内容はヨーロッパの復讐物語、かと思うと、これも違う。スウェーデン王グスタフ1世(グスタフ=ヴァーサ)の伝記である。これに“欧州忠臣蔵”と命名した経緯は、序文に詳しい。
「余曽て史を読て」と愛花は書き出している。「千五百年代の時、瑞典(すうえでん)亡国の王子窩撤(うぁっさ)が民間より起て旧業を回復し独立国となる」ところに感激し、「一部の稗史」を物した。いまだタイトルを定めぬところに、たまたま訪れた友人(「客」と愛花は表記)が『欧州忠臣蔵』にしようと言い出した。「忠臣蔵の名は人口に膾炙しておるから、人の耳に入りやすかろう」と言うのである。
しかし、愛花は難色を示す。
「いいけどさ、名と実が一致しないのはどうかなあ。主君の仇を討った大石良雄らを忠臣と云うのはわかるけど、ヴァーサの業績はこれと異なる。むしろ大きいんだけど、忠臣とは言えないよね」
「さあ、そこさ。日本じゃあ忠臣といえば一主一君に忠なるものを言って、社稷国家に忠なるものを忠臣と言わない。楠木も忠だし大石も忠で、大小ありと雖も、いずれも一君一主に忠たるもの。それ以外にも忠臣はあるだろう。」
 勢いづいた客は、さらに饒舌。
「道鏡が皇位を窺ったとき、和気清麻呂が一身を顧みず大統をつないだのは、天威の存するによるとはいえ、清麻呂が大忠と言わざるを得ない。元寇に際し北条時宗が国威を張って外侮を受けなかったのは、大風の功があったとはいえ、北条の大忠と言わざるを得ない。清麻呂・北条などは大忠臣と言ってよかろう。一主一君に忠なる楠木・大石のようでなければ忠臣でないというのは誤解である」
と述べた上で、話は海外に転ずる。
「鄭成功が孤島によって明の社稷を存せんと欲する、ワシントンが七十余戦の艱難を経てアメリカの独立を成し遂げる、いずれも社稷邦家に大忠臣」とした上で、ヴァーサもまた「社稷邦家に大忠臣」だから、タイトルに忠臣の文字があってもよいのだと主張する。

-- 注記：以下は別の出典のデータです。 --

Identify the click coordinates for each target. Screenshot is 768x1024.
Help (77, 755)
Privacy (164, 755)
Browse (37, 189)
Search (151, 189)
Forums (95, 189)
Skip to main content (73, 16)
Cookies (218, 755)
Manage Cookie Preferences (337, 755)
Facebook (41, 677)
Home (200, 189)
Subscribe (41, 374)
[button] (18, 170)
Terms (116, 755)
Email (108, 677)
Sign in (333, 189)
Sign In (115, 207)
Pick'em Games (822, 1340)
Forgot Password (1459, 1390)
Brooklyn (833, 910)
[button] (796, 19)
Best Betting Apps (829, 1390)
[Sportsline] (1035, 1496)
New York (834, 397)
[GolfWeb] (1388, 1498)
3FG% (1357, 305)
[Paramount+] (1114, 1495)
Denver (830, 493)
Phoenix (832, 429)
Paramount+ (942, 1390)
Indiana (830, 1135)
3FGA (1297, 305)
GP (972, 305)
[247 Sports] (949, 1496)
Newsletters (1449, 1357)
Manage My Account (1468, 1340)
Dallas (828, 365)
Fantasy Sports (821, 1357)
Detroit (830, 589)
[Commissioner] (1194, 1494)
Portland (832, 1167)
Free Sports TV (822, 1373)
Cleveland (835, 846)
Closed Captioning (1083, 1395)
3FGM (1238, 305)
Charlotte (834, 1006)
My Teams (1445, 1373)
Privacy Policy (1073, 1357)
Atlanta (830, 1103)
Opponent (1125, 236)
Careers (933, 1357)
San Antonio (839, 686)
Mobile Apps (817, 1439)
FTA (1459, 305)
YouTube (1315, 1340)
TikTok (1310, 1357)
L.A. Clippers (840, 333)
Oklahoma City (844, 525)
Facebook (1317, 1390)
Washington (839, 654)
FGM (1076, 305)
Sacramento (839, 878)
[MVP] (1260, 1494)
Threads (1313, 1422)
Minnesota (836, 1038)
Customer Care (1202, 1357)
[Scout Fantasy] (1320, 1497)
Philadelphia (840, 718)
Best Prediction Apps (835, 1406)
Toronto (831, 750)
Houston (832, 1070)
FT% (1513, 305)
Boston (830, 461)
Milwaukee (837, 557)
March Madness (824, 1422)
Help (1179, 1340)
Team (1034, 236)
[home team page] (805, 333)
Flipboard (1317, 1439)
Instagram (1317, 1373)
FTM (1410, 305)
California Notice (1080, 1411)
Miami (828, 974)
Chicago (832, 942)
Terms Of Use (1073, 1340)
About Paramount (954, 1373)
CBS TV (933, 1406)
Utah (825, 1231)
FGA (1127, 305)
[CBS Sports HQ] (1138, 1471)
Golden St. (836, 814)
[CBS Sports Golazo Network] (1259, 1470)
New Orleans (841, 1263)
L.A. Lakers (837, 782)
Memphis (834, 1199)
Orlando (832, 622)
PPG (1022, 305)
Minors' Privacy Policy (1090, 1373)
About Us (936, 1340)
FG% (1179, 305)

 さらに畳みかけて「国乱れて忠臣現る、というが、それでは平時に忠臣はないか。廟堂諸公にしてしてよく太平を計れば忠臣ではないか。ヴァーサまた社稷国家に忠臣。題して忠臣蔵というのに何の不可があろうか」という。ついにこれに服したのである。
 この問答が実在したか、愛花の脳中でのみ行われたかは大した問題ではない。重要なのは「一主一君」に対する忠義の他に「社稷邦家」に対する忠義を認めるという論法である。これは恐らく忠義概念の拡大だ。急激に近代国家=国民国家を建設するに当たって、未成熟な「愛国心」を補うために活用されたのが「忠」の思想だった。本書が世に出たのは明治18年だが、その3年前の軍人勅諭は5箇条の第1に「忠節」を挙げる。理解されづらい愛国心を忠義で置き換えるのは、この当時としてはやむを得ないところがあったであろう。忠義といえば忠臣蔵を誰もが想起する文化環境の中で、本書のタイトルに忠臣蔵が選ばれたのは、当然だったのかも知れない。